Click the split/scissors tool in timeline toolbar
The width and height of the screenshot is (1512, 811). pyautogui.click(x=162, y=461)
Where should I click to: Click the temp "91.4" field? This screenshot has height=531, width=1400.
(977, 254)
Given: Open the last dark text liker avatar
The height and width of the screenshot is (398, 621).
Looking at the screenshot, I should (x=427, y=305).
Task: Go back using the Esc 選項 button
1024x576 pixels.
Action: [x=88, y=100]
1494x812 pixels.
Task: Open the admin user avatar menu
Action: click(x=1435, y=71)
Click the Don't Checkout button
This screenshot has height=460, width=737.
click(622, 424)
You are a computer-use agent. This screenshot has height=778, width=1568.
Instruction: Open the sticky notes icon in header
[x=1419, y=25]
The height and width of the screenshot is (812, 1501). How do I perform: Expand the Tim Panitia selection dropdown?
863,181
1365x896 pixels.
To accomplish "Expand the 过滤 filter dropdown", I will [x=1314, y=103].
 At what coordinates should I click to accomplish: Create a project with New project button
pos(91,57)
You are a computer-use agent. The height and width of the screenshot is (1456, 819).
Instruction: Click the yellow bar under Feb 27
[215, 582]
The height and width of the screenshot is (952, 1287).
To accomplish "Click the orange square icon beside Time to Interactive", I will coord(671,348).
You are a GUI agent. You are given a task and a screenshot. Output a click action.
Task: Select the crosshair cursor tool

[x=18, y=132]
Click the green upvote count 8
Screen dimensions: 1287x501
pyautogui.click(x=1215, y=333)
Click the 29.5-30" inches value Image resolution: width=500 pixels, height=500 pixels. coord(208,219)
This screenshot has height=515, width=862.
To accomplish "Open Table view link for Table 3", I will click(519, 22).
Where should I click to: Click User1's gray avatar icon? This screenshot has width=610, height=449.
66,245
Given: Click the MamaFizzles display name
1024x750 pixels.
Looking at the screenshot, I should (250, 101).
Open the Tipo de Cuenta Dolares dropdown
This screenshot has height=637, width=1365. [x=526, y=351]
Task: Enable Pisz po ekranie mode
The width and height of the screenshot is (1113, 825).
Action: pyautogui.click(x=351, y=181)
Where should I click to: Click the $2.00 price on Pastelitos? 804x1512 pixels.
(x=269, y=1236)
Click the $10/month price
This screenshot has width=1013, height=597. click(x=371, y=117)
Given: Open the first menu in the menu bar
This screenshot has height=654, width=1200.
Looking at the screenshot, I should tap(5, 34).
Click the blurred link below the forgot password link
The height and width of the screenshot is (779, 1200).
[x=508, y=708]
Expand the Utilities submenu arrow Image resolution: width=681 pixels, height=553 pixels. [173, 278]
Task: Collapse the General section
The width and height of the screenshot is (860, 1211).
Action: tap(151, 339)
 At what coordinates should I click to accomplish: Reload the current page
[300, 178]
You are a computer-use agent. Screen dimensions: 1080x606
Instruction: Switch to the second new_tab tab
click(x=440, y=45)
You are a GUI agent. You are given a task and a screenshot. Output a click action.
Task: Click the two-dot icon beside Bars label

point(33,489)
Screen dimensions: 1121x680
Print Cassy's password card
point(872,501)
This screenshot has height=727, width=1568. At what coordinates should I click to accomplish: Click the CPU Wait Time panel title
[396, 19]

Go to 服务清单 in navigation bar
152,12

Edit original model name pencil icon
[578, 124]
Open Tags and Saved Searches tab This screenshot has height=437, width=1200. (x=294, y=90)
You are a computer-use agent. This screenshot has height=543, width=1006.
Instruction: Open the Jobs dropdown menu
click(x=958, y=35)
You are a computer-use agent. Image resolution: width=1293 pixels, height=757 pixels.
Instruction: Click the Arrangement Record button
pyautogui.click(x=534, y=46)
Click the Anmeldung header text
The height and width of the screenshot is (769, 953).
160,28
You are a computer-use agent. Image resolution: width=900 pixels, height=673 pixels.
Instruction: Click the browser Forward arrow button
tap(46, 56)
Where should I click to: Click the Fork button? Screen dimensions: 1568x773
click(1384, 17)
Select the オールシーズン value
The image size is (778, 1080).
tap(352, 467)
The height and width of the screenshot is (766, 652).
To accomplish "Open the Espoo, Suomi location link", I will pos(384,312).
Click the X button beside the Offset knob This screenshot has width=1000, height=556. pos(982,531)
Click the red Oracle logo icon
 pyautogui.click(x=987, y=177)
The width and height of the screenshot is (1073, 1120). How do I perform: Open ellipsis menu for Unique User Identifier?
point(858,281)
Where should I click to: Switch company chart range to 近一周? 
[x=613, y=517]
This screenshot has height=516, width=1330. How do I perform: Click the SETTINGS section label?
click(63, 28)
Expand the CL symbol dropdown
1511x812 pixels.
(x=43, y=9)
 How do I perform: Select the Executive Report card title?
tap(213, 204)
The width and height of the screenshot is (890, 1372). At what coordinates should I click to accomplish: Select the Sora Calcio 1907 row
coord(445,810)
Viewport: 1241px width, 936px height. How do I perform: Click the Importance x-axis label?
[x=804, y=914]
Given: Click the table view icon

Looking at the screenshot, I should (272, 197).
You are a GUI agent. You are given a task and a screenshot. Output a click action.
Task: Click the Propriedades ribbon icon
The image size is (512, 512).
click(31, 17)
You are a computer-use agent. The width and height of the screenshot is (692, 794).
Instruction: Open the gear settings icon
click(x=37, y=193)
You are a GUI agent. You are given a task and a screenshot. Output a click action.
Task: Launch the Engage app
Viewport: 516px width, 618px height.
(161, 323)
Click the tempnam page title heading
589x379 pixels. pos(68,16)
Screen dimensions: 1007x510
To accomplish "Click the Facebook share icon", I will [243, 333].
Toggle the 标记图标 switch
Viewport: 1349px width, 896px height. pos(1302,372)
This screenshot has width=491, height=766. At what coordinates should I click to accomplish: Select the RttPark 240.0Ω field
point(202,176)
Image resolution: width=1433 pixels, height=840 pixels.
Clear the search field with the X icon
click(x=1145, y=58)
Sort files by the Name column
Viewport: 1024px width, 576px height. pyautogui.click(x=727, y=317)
_ _ _
[WHAT THE TASK REQUIRES] Line by line, set down the material exactly as given.

[YOUR RESPONSE]
Click the split/scissors tool in timeline toolbar
The width and height of the screenshot is (1512, 811). pyautogui.click(x=162, y=461)
Where should I click to: Click the temp "91.4" field? This screenshot has height=531, width=1400.
(977, 254)
Given: Open the last dark text liker avatar
The height and width of the screenshot is (398, 621).
Looking at the screenshot, I should (x=427, y=305).
Task: Go back using the Esc 選項 button
1024x576 pixels.
Action: [x=88, y=100]
1494x812 pixels.
Task: Open the admin user avatar menu
Action: click(x=1435, y=71)
Click the Don't Checkout button
This screenshot has height=460, width=737.
click(622, 424)
You are a computer-use agent. This screenshot has height=778, width=1568.
Instruction: Open the sticky notes icon in header
[x=1419, y=25]
The height and width of the screenshot is (812, 1501). How do I perform: Expand the Tim Panitia selection dropdown?
863,181
1365x896 pixels.
To accomplish "Expand the 过滤 filter dropdown", I will [x=1314, y=103].
 At what coordinates should I click to accomplish: Create a project with New project button
pos(91,57)
You are a computer-use agent. The height and width of the screenshot is (1456, 819).
Instruction: Click the yellow bar under Feb 27
[215, 582]
The height and width of the screenshot is (952, 1287).
To accomplish "Click the orange square icon beside Time to Interactive", I will coord(671,348).
You are a GUI agent. You are given a task and a screenshot. Output a click action.
Task: Select the crosshair cursor tool

[x=18, y=132]
Click the green upvote count 8
Screen dimensions: 1287x501
pyautogui.click(x=1215, y=333)
Click the 29.5-30" inches value Image resolution: width=500 pixels, height=500 pixels. coord(208,219)
This screenshot has height=515, width=862.
To accomplish "Open Table view link for Table 3", I will click(519, 22).
Where should I click to: Click User1's gray avatar icon? This screenshot has width=610, height=449.
66,245
Given: Click the MamaFizzles display name
1024x750 pixels.
Looking at the screenshot, I should (250, 101).
Open the Tipo de Cuenta Dolares dropdown
This screenshot has height=637, width=1365. [x=526, y=351]
Task: Enable Pisz po ekranie mode
The width and height of the screenshot is (1113, 825).
Action: pyautogui.click(x=351, y=181)
Where should I click to: Click the $2.00 price on Pastelitos? 804x1512 pixels.
(x=269, y=1236)
Click the $10/month price
This screenshot has width=1013, height=597. click(x=371, y=117)
Given: Open the first menu in the menu bar
This screenshot has height=654, width=1200.
Looking at the screenshot, I should tap(5, 34).
Click the blurred link below the forgot password link
The height and width of the screenshot is (779, 1200).
[x=508, y=708]
Expand the Utilities submenu arrow Image resolution: width=681 pixels, height=553 pixels. [173, 278]
Task: Collapse the General section
The width and height of the screenshot is (860, 1211).
Action: tap(151, 339)
 At what coordinates should I click to accomplish: Reload the current page
[300, 178]
You are a computer-use agent. Screen dimensions: 1080x606
Instruction: Switch to the second new_tab tab
click(x=440, y=45)
You are a GUI agent. You are given a task and a screenshot. Output a click action.
Task: Click the two-dot icon beside Bars label

point(33,489)
Screen dimensions: 1121x680
Print Cassy's password card
point(872,501)
This screenshot has height=727, width=1568. At what coordinates should I click to accomplish: Click the CPU Wait Time panel title
[396, 19]

Go to 服务清单 in navigation bar
152,12

Edit original model name pencil icon
[578, 124]
Open Tags and Saved Searches tab This screenshot has height=437, width=1200. (x=294, y=90)
You are a computer-use agent. This screenshot has height=543, width=1006.
Instruction: Open the Jobs dropdown menu
click(x=958, y=35)
You are a computer-use agent. Image resolution: width=1293 pixels, height=757 pixels.
Instruction: Click the Arrangement Record button
pyautogui.click(x=534, y=46)
Click the Anmeldung header text
The height and width of the screenshot is (769, 953).
160,28
You are a computer-use agent. Image resolution: width=900 pixels, height=673 pixels.
Instruction: Click the browser Forward arrow button
tap(46, 56)
Where should I click to: Click the Fork button? Screen dimensions: 1568x773
click(1384, 17)
Select the オールシーズン value
The image size is (778, 1080).
tap(352, 467)
The height and width of the screenshot is (766, 652).
To accomplish "Open the Espoo, Suomi location link", I will pos(384,312).
Click the X button beside the Offset knob This screenshot has width=1000, height=556. pos(982,531)
Click the red Oracle logo icon
 pyautogui.click(x=987, y=177)
The width and height of the screenshot is (1073, 1120). How do I perform: Open ellipsis menu for Unique User Identifier?
point(858,281)
Where should I click to: Switch company chart range to 近一周? 
[x=613, y=517]
This screenshot has height=516, width=1330. How do I perform: Click the SETTINGS section label?
click(63, 28)
Expand the CL symbol dropdown
1511x812 pixels.
(x=43, y=9)
 How do I perform: Select the Executive Report card title?
tap(213, 204)
The width and height of the screenshot is (890, 1372). At what coordinates should I click to accomplish: Select the Sora Calcio 1907 row
coord(445,810)
Viewport: 1241px width, 936px height. How do I perform: Click the Importance x-axis label?
[x=804, y=914]
Given: Click the table view icon

Looking at the screenshot, I should (272, 197).
You are a GUI agent. You are given a task and a screenshot. Output a click action.
Task: Click the Propriedades ribbon icon
The image size is (512, 512).
click(31, 17)
You are a computer-use agent. The width and height of the screenshot is (692, 794).
Instruction: Open the gear settings icon
click(x=37, y=193)
You are a GUI agent. You are given a task and a screenshot. Output a click action.
Task: Launch the Engage app
Viewport: 516px width, 618px height.
(161, 323)
Click the tempnam page title heading
589x379 pixels. pos(68,16)
Screen dimensions: 1007x510
To accomplish "Click the Facebook share icon", I will [243, 333].
Toggle the 标记图标 switch
Viewport: 1349px width, 896px height. pos(1302,372)
This screenshot has width=491, height=766. At what coordinates should I click to accomplish: Select the RttPark 240.0Ω field
point(202,176)
Image resolution: width=1433 pixels, height=840 pixels.
Clear the search field with the X icon
click(x=1145, y=58)
Sort files by the Name column
Viewport: 1024px width, 576px height. pyautogui.click(x=727, y=317)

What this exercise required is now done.